Andrés Pachón, in the last year, has developed his theoretical and artistic research with the photographic material of the Anthropology National Museum Documentation Department in Madrid, resulting in his Tropologías I-V series, which questions the anthropocentric European outlook that contain such images, mainly with the Spanish colonial imaginary nineteenth and early twentieth centuries.
"The memory of my computer is my most important depot of works"

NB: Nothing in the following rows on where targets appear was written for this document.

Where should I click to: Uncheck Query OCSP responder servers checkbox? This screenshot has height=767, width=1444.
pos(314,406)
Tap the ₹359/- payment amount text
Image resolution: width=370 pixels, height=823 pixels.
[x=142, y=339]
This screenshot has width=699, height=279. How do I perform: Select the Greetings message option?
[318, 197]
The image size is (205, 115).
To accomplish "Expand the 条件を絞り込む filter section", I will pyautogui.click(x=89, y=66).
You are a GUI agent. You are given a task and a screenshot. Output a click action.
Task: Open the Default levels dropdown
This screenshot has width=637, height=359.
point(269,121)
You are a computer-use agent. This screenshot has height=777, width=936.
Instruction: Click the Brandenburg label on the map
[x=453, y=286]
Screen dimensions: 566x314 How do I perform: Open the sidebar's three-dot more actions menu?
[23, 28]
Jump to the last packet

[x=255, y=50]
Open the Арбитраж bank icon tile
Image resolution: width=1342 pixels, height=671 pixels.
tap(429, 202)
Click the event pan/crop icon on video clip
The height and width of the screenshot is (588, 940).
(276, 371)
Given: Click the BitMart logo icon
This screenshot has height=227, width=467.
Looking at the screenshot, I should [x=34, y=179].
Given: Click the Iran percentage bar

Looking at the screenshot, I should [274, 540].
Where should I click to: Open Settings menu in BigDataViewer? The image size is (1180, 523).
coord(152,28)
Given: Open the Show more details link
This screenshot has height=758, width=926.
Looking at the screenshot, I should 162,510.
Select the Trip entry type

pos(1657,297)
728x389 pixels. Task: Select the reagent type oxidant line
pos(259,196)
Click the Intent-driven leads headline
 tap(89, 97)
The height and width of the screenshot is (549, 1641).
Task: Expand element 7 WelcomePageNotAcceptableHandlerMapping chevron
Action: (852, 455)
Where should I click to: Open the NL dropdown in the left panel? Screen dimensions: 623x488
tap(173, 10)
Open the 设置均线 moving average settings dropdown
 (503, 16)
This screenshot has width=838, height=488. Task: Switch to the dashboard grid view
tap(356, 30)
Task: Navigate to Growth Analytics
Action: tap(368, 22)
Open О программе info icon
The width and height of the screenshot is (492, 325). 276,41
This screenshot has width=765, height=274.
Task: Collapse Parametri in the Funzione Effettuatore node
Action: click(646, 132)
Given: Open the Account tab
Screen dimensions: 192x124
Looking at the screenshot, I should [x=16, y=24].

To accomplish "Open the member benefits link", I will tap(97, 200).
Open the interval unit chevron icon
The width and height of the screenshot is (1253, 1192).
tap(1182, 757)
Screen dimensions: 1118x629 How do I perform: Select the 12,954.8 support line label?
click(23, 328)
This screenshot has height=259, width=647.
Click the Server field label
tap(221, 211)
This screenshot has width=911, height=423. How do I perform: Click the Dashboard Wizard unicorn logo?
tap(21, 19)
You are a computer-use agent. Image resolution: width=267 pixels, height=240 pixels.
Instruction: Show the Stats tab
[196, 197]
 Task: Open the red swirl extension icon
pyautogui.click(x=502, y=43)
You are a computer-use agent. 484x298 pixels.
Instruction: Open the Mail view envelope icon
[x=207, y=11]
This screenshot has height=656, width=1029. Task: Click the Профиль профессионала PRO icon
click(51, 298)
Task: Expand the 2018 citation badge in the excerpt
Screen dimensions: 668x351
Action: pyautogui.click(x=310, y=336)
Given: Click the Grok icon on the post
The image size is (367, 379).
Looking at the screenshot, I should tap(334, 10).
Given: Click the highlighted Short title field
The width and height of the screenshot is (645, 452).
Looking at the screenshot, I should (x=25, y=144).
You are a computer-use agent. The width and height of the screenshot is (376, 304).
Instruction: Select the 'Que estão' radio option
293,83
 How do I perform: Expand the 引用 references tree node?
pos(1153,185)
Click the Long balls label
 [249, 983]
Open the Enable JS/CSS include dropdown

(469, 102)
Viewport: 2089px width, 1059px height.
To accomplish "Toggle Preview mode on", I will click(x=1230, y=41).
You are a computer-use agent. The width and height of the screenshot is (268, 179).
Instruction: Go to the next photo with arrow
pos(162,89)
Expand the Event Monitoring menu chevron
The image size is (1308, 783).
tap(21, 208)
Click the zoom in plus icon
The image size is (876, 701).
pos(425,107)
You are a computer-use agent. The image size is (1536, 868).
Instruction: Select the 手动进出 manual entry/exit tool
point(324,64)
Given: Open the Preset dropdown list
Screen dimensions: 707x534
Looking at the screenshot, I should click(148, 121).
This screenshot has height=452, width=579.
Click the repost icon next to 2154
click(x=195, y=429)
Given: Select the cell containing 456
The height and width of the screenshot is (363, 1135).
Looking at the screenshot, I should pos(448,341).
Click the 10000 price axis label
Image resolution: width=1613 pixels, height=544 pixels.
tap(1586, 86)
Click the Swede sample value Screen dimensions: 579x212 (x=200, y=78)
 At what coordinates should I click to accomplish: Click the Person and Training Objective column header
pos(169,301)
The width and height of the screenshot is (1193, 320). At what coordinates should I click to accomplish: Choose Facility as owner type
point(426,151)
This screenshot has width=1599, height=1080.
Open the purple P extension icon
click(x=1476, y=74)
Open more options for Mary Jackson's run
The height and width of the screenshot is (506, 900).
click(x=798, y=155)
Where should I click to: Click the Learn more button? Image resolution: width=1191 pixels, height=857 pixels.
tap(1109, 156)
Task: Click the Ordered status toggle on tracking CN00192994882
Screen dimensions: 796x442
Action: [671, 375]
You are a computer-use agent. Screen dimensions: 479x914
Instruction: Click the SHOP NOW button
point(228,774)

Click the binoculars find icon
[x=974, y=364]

Since XVIII century, the colonial countries launched investigation programs to continue with the conqueror dream. Bring to european laboratories samples of the exotic nature. The idea was to dominate nature through knowledge. This samples of nature needed to be preserved all along delivery. Sociologist Bruno Latour called them “Móviles inmutables”. It was physical representations that can be moved in space without changing. In case of antrophometric studies, the most successful “móviles inmutables” of that time, were negative faces in plaster of the different ethnics, and afterwards, photographic portraits. All those “movies inmutables” got together in collections, laboratories, collectors and museums.
Early 1900, the History and Natural Museum of Paris send the busts represented in the photographs to the Anthropology Museum of Madrid, thanks to Dr. Ripoche. He was a canary researcher based in Paris. He was the intermediary between french and spanish governments to the acquisition of some reference collections. In fact, photographs and anthropological busts.
“Tropologias V” starts from Jose Maria Lanzarote Guiral´s work. He stands that this busts are copies made from original series saved in Paris. Made from other positives, not from represented model, not even from the original mould of the first serie. Copies of copies, the only value was to satisfy knowledge and fast diffusion.
All these photographs are like a mirror game where digital media and synthetic 3D images, transform realistic resources in irreality servants, the footprint of the physical world has been blurred.
This project has been developed through the collaboration of the Documentation Department of the National Museum of Anthropology in Madrid, where the original material is. Also through the collaboration of researcher Jose Maria Lanzarote Guiral.
Where.- La New Gallery. Carranza, 6 - 28004 Madrid. Spain.
When.- from 14 November to 27 December 2014.